▸ DIRECTIONS FOR THIS TASK: Look below for the line containing "Given: Select the Antenna: QFH 12dB line"; from there, print each line exactly up to and including the line containing "Task: Toggle the network details pane icon", and stop.
··· TASK INPUTS
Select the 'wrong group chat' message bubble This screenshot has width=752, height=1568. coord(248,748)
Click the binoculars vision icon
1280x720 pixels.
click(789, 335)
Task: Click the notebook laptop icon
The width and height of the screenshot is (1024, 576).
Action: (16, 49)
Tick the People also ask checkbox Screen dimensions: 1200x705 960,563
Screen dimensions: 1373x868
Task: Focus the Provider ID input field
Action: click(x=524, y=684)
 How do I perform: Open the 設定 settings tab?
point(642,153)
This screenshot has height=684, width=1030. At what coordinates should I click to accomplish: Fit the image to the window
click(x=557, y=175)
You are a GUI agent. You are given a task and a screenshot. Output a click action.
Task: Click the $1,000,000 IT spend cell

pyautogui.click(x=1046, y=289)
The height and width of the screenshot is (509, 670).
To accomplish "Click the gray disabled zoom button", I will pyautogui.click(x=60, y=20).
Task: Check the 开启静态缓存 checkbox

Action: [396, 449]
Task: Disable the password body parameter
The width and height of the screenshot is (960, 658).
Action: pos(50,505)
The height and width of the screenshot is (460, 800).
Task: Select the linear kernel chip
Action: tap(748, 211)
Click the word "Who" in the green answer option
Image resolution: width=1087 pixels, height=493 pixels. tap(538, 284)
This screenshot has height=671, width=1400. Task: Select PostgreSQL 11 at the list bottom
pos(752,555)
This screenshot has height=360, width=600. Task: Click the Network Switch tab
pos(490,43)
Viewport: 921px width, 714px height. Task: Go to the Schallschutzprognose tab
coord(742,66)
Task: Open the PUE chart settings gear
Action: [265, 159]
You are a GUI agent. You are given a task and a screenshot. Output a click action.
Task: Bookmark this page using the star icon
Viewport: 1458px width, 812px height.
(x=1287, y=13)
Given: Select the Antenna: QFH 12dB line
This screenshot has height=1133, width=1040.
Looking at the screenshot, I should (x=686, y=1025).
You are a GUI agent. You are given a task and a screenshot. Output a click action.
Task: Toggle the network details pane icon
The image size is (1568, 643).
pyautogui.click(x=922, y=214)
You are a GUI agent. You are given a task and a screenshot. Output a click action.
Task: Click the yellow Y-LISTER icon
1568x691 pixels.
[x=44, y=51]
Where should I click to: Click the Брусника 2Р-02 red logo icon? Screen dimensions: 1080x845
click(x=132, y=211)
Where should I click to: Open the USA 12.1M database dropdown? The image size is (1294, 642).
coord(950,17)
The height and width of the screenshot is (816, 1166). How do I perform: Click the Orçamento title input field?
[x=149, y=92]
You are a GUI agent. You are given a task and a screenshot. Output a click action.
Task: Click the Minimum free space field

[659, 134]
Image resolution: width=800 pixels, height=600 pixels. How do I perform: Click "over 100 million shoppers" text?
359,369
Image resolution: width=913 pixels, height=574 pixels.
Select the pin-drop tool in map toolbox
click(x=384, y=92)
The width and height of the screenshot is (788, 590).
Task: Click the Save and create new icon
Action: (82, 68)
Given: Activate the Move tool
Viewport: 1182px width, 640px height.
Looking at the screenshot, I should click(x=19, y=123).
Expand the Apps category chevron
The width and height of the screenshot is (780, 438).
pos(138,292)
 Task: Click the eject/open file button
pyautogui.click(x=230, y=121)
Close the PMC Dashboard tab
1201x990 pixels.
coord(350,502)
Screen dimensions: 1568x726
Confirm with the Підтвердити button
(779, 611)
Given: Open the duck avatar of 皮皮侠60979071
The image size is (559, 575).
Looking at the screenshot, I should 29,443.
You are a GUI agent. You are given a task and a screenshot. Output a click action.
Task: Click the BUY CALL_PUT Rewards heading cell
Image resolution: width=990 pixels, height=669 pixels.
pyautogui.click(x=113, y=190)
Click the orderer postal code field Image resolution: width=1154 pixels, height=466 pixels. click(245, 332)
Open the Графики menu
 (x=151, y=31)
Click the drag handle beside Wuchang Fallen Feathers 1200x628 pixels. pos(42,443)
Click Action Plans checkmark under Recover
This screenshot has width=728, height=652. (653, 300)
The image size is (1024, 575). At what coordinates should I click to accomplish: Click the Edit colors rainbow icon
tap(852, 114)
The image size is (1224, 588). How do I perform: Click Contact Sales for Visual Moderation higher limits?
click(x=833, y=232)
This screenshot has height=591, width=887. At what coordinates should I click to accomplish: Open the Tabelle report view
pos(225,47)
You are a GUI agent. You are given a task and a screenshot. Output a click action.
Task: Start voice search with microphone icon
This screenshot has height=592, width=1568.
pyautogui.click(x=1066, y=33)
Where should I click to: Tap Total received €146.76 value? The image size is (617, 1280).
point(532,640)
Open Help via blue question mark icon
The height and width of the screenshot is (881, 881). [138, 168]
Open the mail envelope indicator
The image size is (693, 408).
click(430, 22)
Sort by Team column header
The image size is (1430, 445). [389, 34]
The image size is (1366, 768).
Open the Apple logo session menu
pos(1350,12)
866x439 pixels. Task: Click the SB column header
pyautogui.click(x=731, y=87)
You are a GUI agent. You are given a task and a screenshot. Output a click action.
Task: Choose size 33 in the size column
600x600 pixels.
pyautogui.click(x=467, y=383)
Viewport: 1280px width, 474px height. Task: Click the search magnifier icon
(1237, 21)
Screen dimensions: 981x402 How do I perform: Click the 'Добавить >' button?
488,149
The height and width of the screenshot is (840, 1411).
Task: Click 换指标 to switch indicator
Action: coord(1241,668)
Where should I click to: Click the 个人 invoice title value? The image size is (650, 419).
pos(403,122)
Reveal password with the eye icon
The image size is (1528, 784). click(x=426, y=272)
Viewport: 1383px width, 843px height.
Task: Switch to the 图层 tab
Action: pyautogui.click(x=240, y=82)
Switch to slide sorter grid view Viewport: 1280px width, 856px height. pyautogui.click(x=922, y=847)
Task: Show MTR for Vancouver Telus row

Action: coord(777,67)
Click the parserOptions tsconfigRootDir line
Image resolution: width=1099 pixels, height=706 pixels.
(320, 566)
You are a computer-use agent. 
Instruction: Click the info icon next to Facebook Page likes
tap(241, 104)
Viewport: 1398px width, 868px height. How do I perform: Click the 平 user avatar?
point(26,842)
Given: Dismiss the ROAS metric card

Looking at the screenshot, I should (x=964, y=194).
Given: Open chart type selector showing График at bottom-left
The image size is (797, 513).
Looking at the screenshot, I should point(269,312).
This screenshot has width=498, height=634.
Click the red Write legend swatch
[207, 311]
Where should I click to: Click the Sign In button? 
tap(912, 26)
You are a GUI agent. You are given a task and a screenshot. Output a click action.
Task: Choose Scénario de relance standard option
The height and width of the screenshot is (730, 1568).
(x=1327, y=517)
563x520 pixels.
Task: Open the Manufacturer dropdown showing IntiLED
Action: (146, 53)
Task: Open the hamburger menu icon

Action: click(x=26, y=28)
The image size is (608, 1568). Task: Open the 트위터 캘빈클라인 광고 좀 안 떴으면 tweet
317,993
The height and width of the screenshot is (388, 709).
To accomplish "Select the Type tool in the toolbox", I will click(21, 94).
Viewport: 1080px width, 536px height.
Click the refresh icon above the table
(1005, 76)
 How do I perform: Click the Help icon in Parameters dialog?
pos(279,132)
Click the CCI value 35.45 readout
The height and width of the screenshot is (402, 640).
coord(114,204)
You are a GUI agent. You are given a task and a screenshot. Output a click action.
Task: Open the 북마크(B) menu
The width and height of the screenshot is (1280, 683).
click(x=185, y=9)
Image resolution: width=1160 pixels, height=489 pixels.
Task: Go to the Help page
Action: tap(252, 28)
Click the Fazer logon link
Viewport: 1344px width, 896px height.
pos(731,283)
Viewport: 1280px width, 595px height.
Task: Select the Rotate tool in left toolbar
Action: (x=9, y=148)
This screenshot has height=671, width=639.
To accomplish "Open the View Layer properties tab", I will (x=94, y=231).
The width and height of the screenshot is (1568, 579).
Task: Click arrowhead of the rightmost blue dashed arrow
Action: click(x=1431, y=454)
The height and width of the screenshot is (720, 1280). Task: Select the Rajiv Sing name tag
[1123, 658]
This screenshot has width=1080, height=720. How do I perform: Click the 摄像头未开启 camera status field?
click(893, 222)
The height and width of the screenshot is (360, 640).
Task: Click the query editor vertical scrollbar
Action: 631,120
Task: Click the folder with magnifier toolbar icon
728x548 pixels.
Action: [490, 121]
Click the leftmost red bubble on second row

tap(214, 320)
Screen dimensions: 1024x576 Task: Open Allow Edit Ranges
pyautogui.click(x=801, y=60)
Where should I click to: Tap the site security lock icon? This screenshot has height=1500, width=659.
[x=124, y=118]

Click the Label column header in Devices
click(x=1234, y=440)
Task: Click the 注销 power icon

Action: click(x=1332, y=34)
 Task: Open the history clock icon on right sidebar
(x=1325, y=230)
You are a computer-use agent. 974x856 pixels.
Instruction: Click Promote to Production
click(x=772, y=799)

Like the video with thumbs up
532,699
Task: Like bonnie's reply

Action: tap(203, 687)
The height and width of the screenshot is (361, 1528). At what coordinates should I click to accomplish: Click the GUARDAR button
······
▸ WRITTEN ANSWER:
Given: Select the Antenna: QFH 12dB line
This screenshot has height=1133, width=1040.
Looking at the screenshot, I should (x=686, y=1025).
You are a GUI agent. You are given a task and a screenshot. Output a click action.
Task: Toggle the network details pane icon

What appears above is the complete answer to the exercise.